#!/usr/bin/env python
# coding: utf-8

# ## Conformal Prediction
# 
# Conformal prediction computes confidence "intervals" associated to any black box prediction method, without assuming any prior model on the sample in the dataset. It computes the interval as quantile of runs of the method over the points in the dataset.
# 
# The main reference is
# 
# > Glenn Shafer, Vladimir Vovk, [A Tutorial on Conformal Prediction](https://jmlr.csail.mit.edu/papers/volume9/shafer08a/shafer08a.pdf)

# In[1]:


import numpy as np
import matplotlib.pyplot as plt


# Generate input data.

# In[2]:


def phi0(x): return np.concatenate( (x*0+1, x, x**2, x**3), axis=1 )
n = 200 # number of points 
X0 = 8*( np.random.rand(n,1)-.5 )+.5
w0 = np.array([0,-5,0,1]) # coefficients
Y0 = phi0(X0) @ w0 + np.random.randn(n) * 7


# Display data.

# In[3]:


plt.plot(X0,Y0, '.');


# We consider a simple least square method as estimator, but the method works for any black box function of some data $X = (x_i)_{i}$, $Y=(y_i)_i$
# 
# $$
#     \hat y(x|X,Y) \triangleq \langle \varphi(x), \hat w(x|Z) \rangle
#     \quad\text{where}\quad
#     \hat w(x|X,Y) \triangleq
#     \text{arg}\min_{w \in \mathbb{R}^d} \sum_i | \langle \varphi(z_i), w \rangle - y_i |^2
# $$
# where $\phi(x) \in \mathbb{R}^d$ is some feature vector.
# We consider here polynomial features $\varphi(z) = (1,x,\ldots,x^{d-1})$.

# In[4]:


def phi(x): return np.concatenate( (x*0+1, x, x**2, x**3), axis=1 )
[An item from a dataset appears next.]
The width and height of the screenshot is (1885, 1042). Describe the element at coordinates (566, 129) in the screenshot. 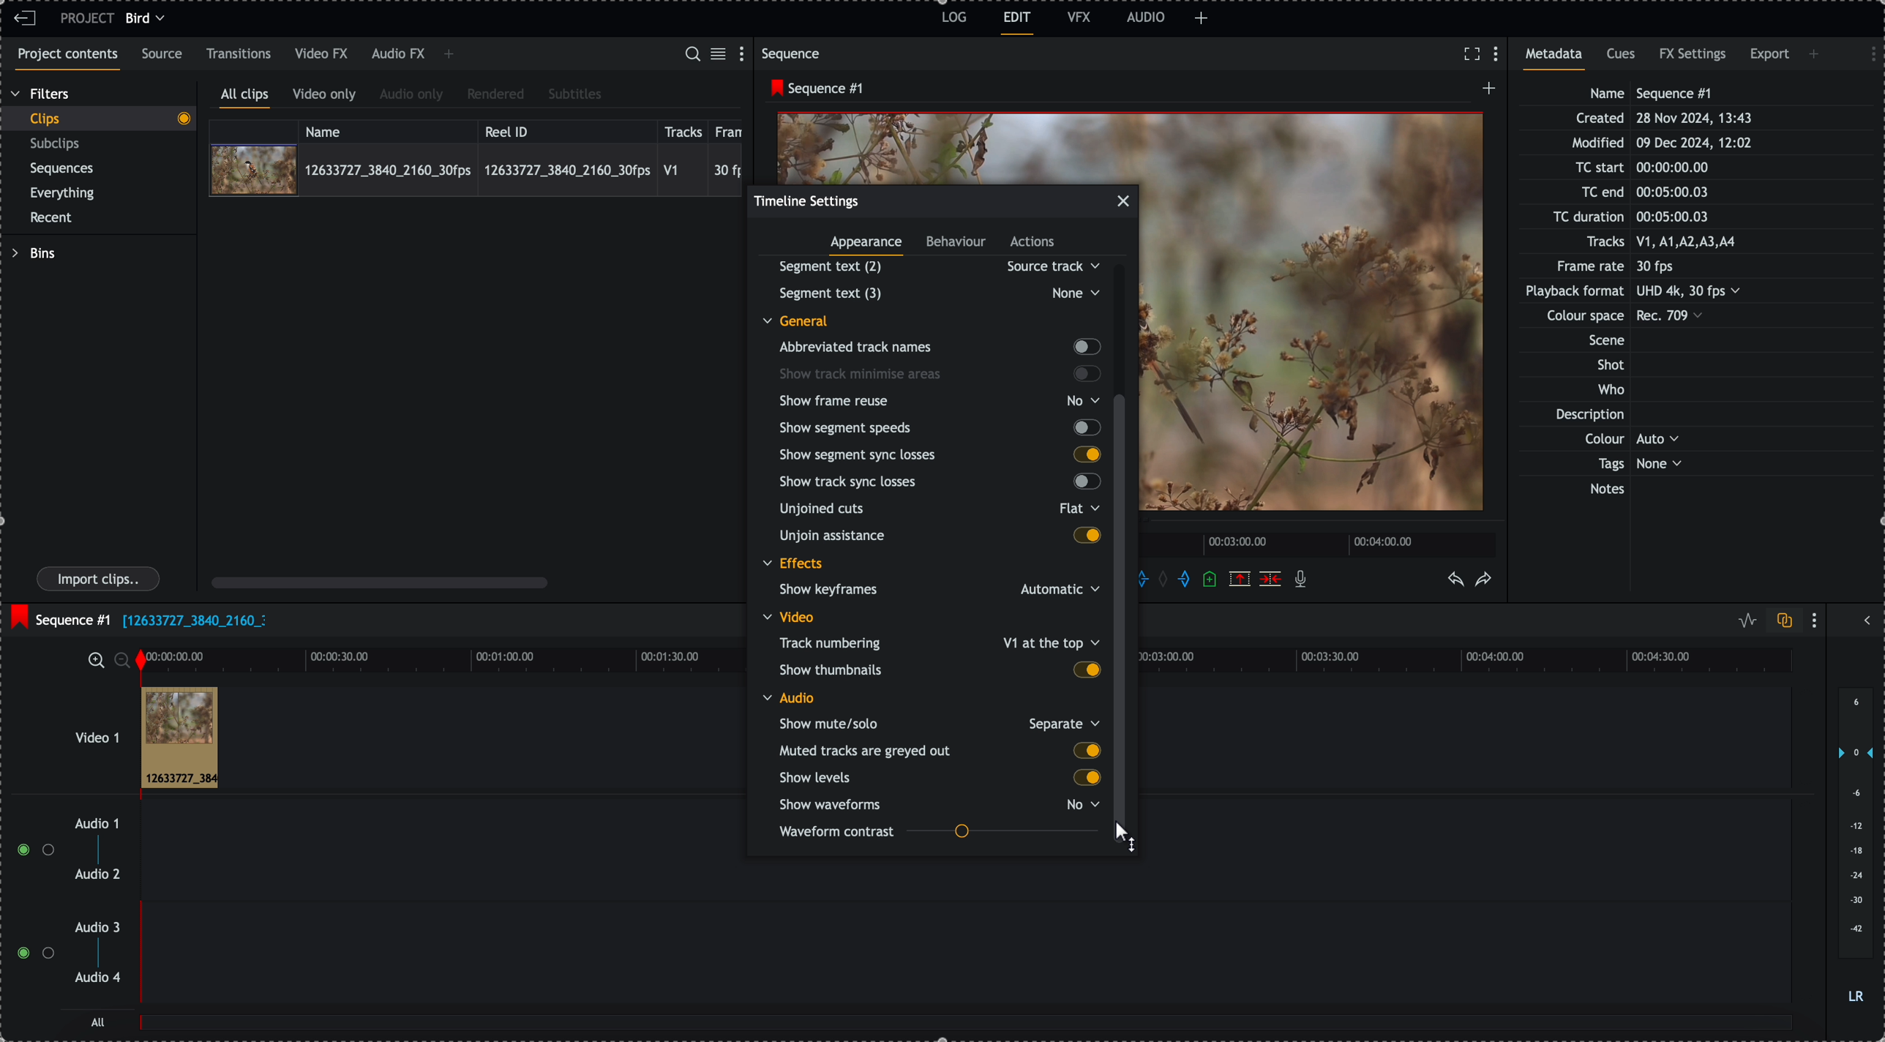

I see `reel ID` at that location.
# Implements $\hat w(x|X,Y)$ and $\hat y(x|X,Y)$.

# In[5]:


def hat_w(X,Y): return np.linalg.pinv(phi(X))@Y
def hat_y(x,w): return phi(x) @ w


# Display the prediction at the sample of the dataset.

# In[6]:


plt.plot(X0,Y0, '.')
plt.plot(X0, hat_y(X0,hat_w(X0,Y0)), 'r.');


# The conformance function $S(x,y|X,Y)$ checkes the accuacy of the prediction
# $$
#     S(x,y|X,Y) \triangleq |y-\hat y(x|X,Y)|.
# $$
# To ease implementation, we implement it as a function of the parameter $w=\hat w(x|X,Y)$ of the model.

# In[7]:


def S(x,y, w): return np.abs(y-hat_y(x,w))


# In[8]:


plt.scatter(X0,Y0,c=S(X0,Y0,hat_w(X0,Y0)), s=15, vmax=10)
plt.plot(X0, hat_y(X0,hat_w(X0,Y0)), 'r.');


# The conformal prediction compute a score $C(x,y|X,Y)$ which is obtained by computing the rank of conformance at the point of interest
# $$
#     V \triangleq S(x,y| X \cup x, Y \cup y).
# $$
# among all possible scores at the samples 
# $$
#     V_i \triangleq S(X_i,Y_i| X \cup x, Y \cup y)
# $$
# This score is thus defined as
# $$
#     C(x,y|X,Y) \triangleq \frac{1}{n+1} \sum_{i} 1_{V_i \leq V}
# $$

# In[9]:


def conformal(x,y):
    V = np.zeros(n)
    w = hat_w(np.append(X0,x).reshape(n+1,1),np.append(Y0,y))
    for i in range(n):
        V[i] = S(X0[i,:].reshape(1,1),Y0[i], w)
    return (1 + np.sum( V<=S(np.array(x).reshape(1,1),y, w) ) ) / (n+1)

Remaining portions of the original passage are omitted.